From the records below, take each line where the string "Open" shows up and copy it.

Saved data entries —
Start of Block
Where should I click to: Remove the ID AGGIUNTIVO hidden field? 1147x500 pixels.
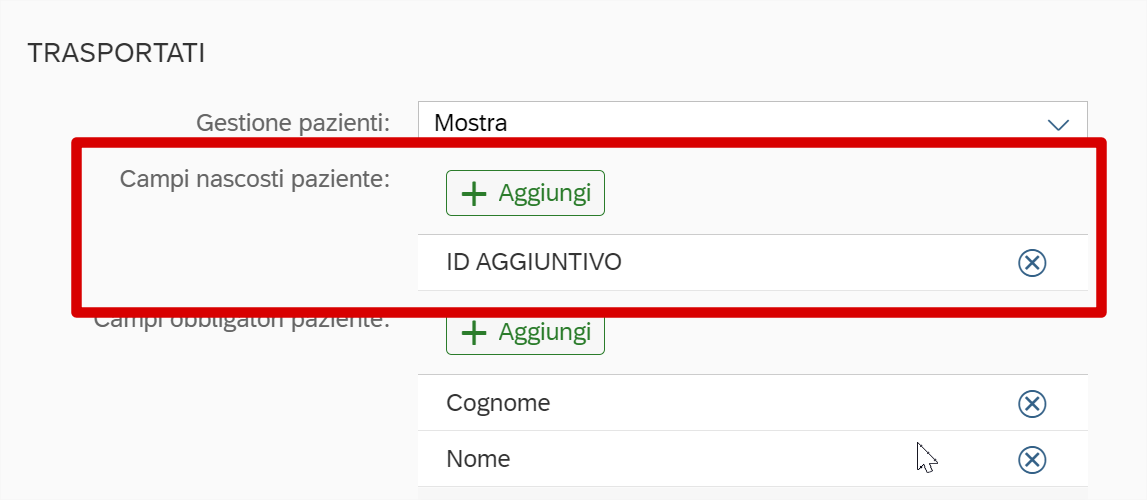point(1031,262)
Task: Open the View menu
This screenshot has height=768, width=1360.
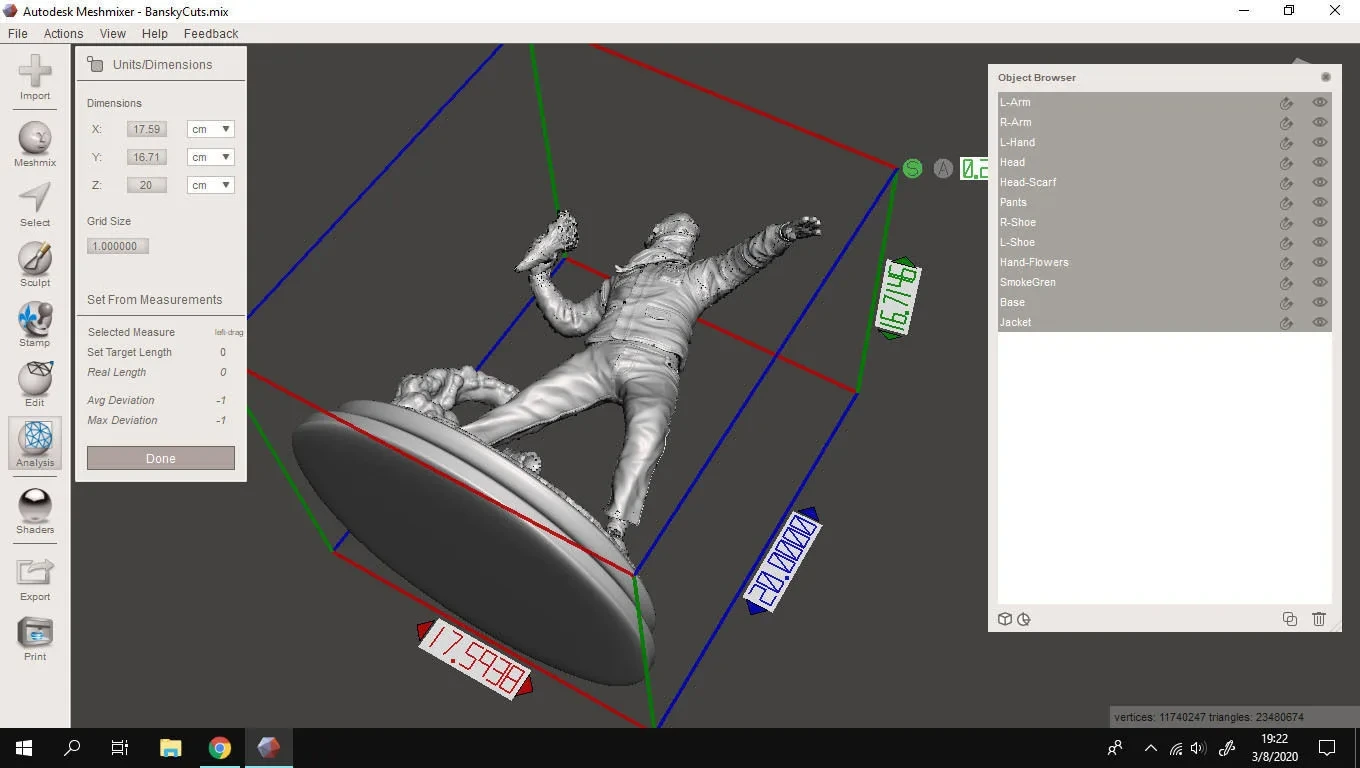Action: click(x=112, y=33)
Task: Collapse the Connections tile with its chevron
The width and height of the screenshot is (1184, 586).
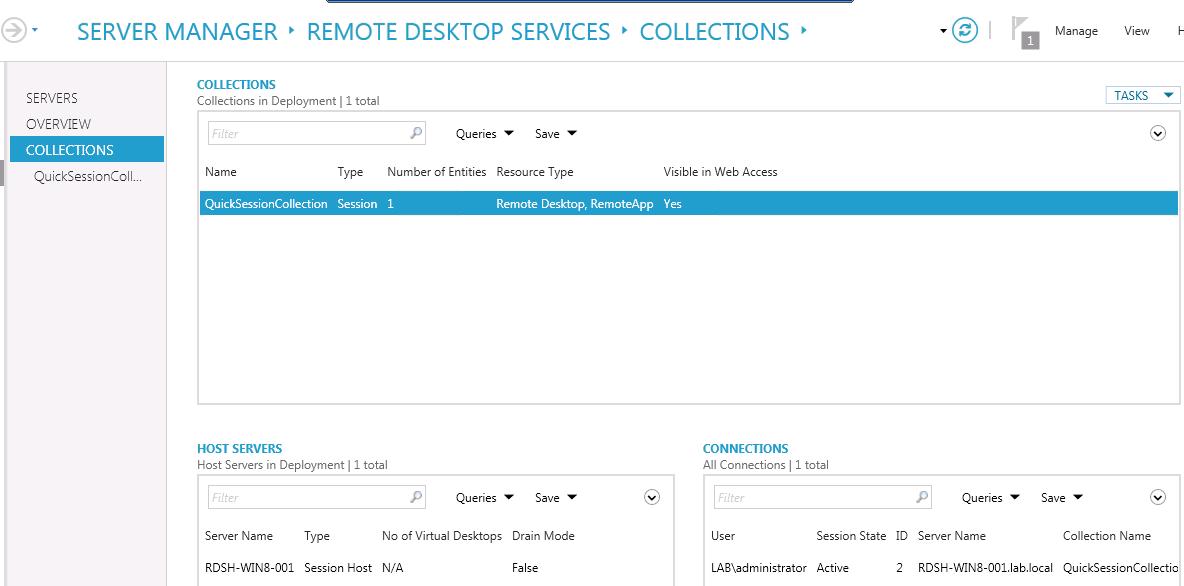Action: (x=1159, y=497)
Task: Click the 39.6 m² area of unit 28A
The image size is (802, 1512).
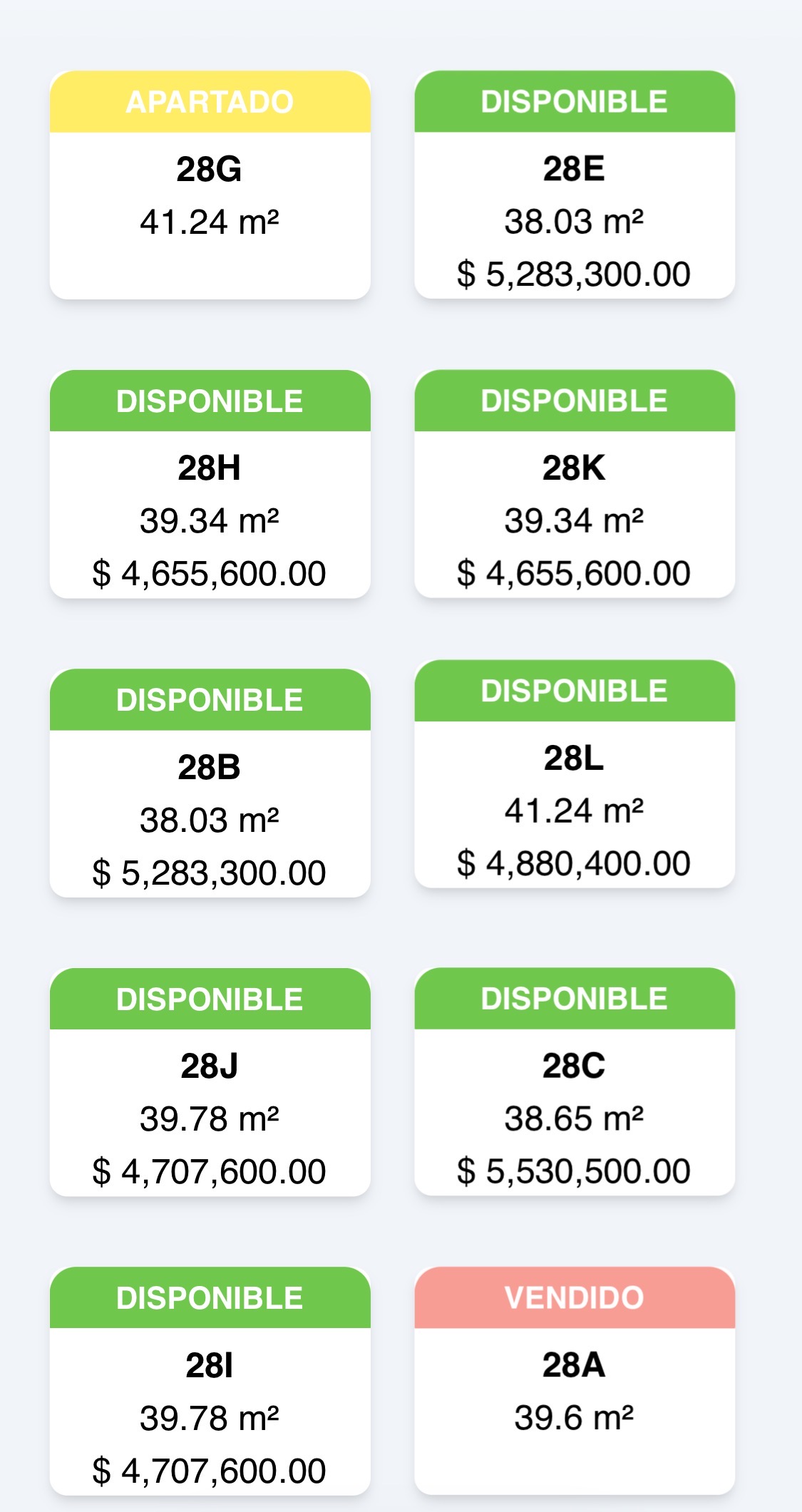Action: click(574, 1417)
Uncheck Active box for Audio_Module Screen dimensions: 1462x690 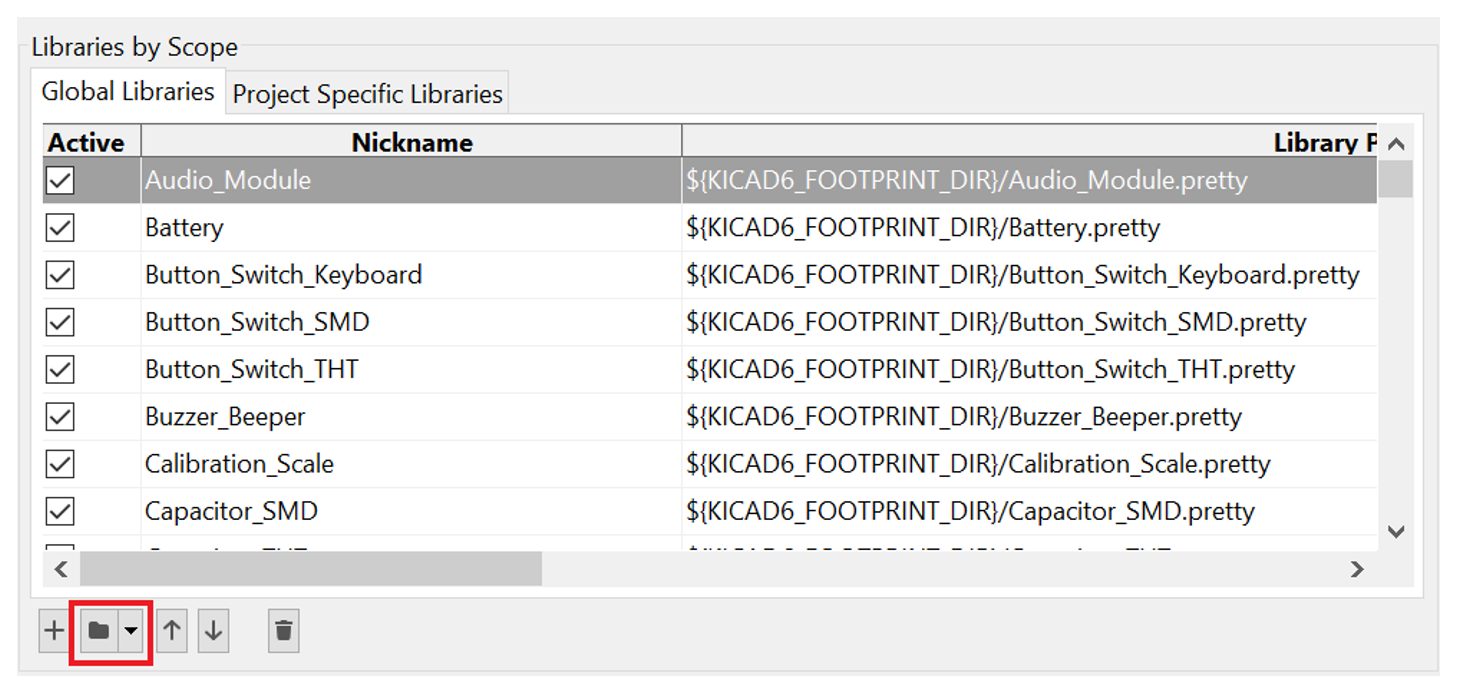pyautogui.click(x=61, y=180)
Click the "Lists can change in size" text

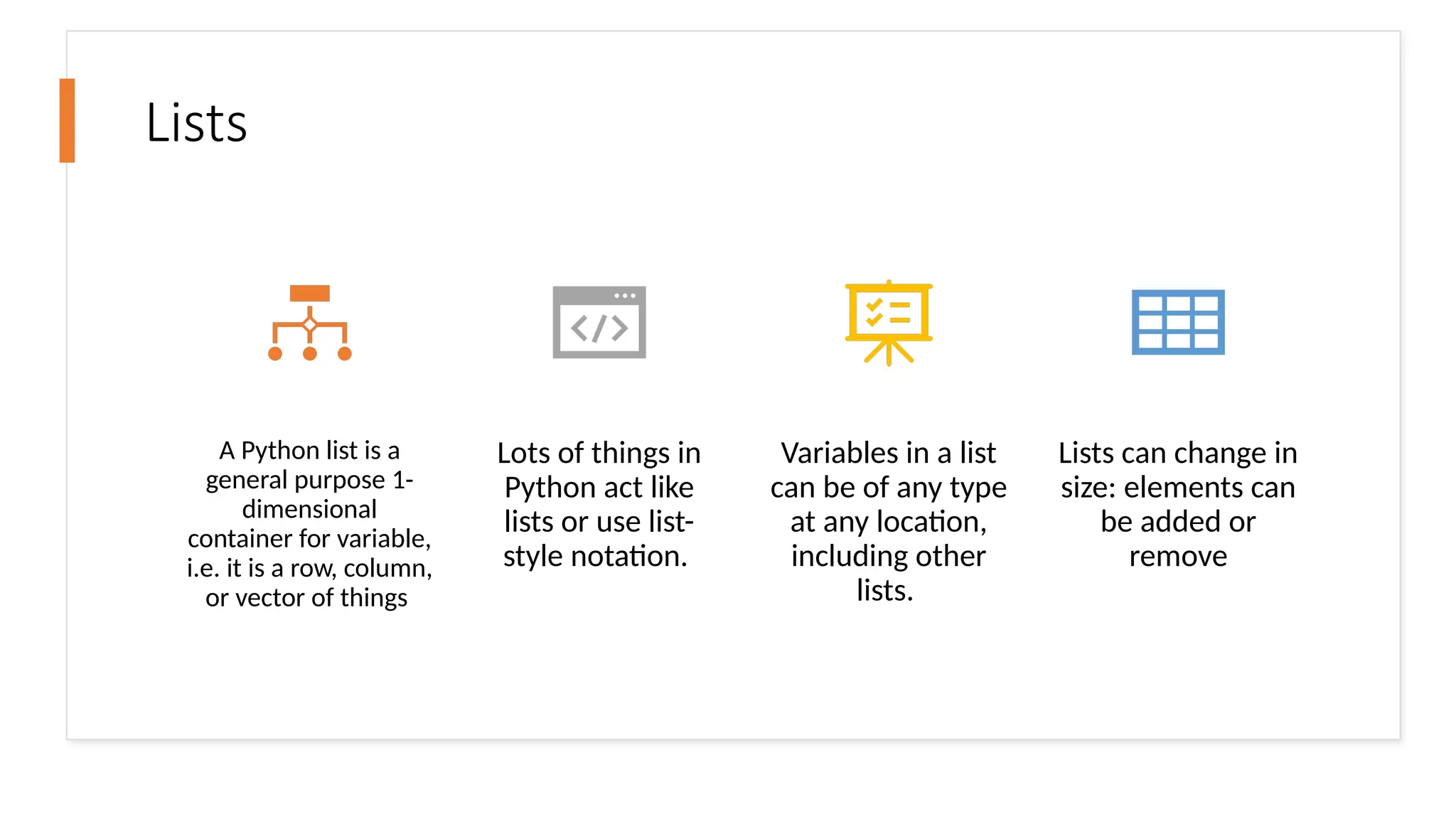1177,504
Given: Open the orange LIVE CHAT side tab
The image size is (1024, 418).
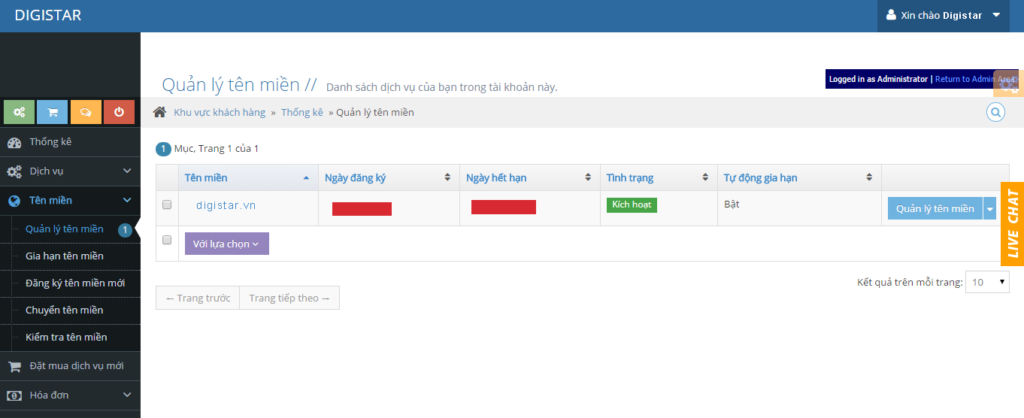Looking at the screenshot, I should [x=1012, y=224].
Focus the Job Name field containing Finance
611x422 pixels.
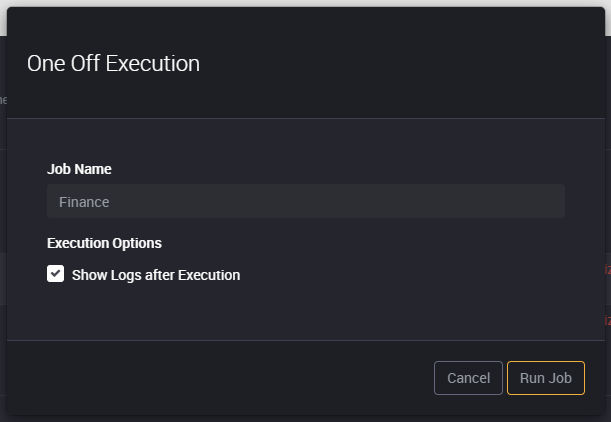point(306,201)
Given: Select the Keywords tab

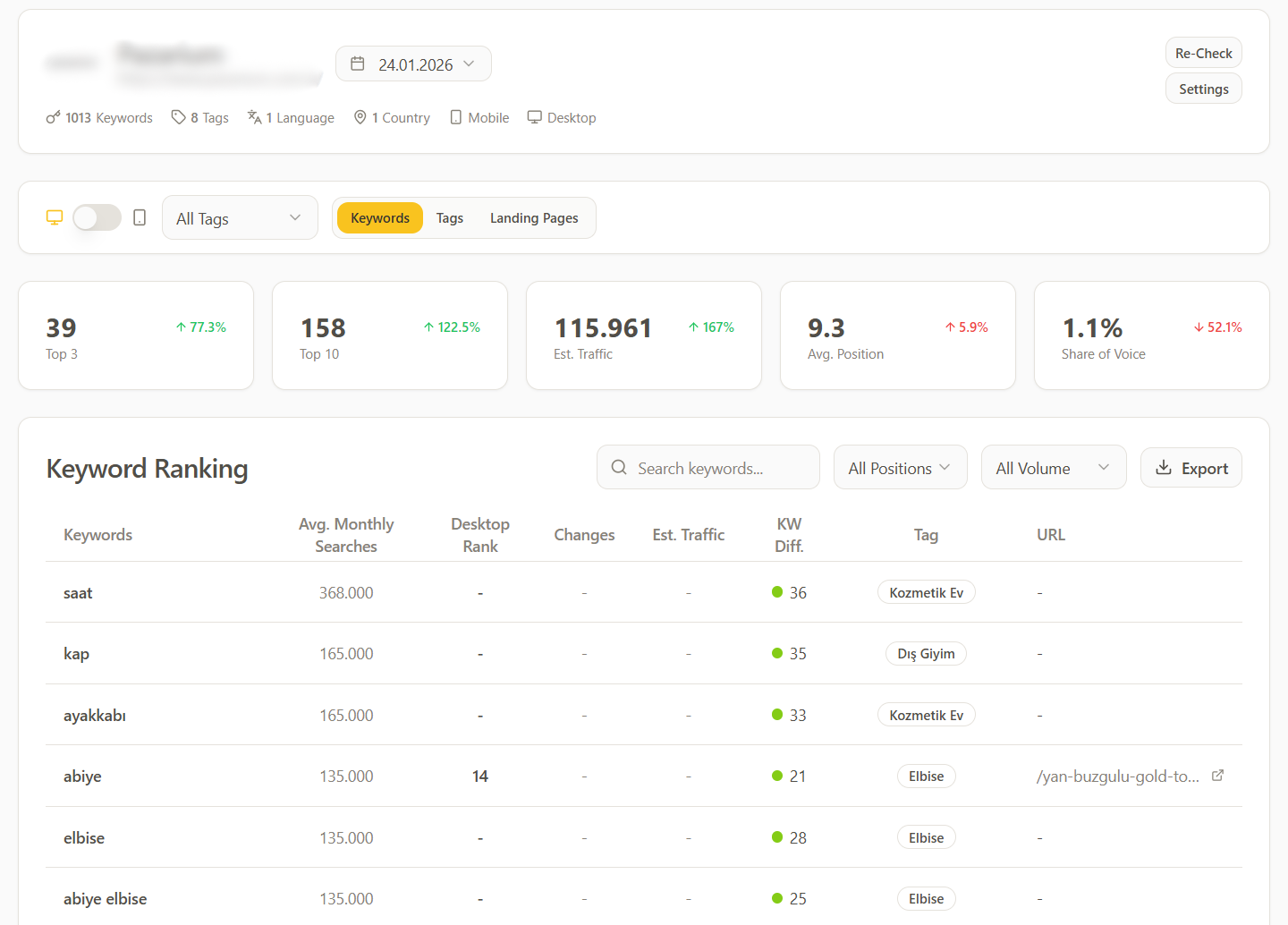Looking at the screenshot, I should 380,218.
End of Block
Result of this task —
Task: Open the View menu
Given: Open the orange LIVE CHAT side tab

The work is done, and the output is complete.